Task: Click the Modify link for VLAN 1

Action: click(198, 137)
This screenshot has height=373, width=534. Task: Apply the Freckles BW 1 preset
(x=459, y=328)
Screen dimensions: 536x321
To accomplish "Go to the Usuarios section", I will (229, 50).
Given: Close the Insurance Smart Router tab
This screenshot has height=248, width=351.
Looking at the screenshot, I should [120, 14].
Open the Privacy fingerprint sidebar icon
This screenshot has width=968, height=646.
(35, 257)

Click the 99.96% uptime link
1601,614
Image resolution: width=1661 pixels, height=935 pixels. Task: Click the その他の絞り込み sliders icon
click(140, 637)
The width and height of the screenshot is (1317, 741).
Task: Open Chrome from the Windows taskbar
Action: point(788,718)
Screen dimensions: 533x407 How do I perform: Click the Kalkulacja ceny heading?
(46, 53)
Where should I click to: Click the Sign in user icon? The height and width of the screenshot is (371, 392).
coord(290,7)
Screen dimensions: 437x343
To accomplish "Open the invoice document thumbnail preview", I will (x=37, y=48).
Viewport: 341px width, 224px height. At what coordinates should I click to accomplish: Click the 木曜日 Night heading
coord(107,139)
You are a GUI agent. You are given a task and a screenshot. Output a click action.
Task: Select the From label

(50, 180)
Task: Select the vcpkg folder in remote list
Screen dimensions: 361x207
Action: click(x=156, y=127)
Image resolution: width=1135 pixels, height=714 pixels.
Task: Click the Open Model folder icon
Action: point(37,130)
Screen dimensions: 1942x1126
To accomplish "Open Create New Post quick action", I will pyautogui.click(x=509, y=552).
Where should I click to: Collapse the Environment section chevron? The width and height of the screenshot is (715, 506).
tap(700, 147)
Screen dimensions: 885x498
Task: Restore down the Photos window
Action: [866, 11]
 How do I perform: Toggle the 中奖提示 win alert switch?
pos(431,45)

● ● ● ● ● ● ●

Could you reproduce the rows from the line containing "Task: Select the vcpkg folder in remote list" down to the line containing "will pyautogui.click(x=509, y=552).", renaming "Screen dimensions" to "Screen size" and keeping everything else the same?

COMPLETED TASK:
Task: Select the vcpkg folder in remote list
Screen size: 361x207
Action: click(x=156, y=127)
Image resolution: width=1135 pixels, height=714 pixels.
Task: Click the Open Model folder icon
Action: point(37,130)
Screen size: 1942x1126
To accomplish "Open Create New Post quick action", I will pyautogui.click(x=509, y=552).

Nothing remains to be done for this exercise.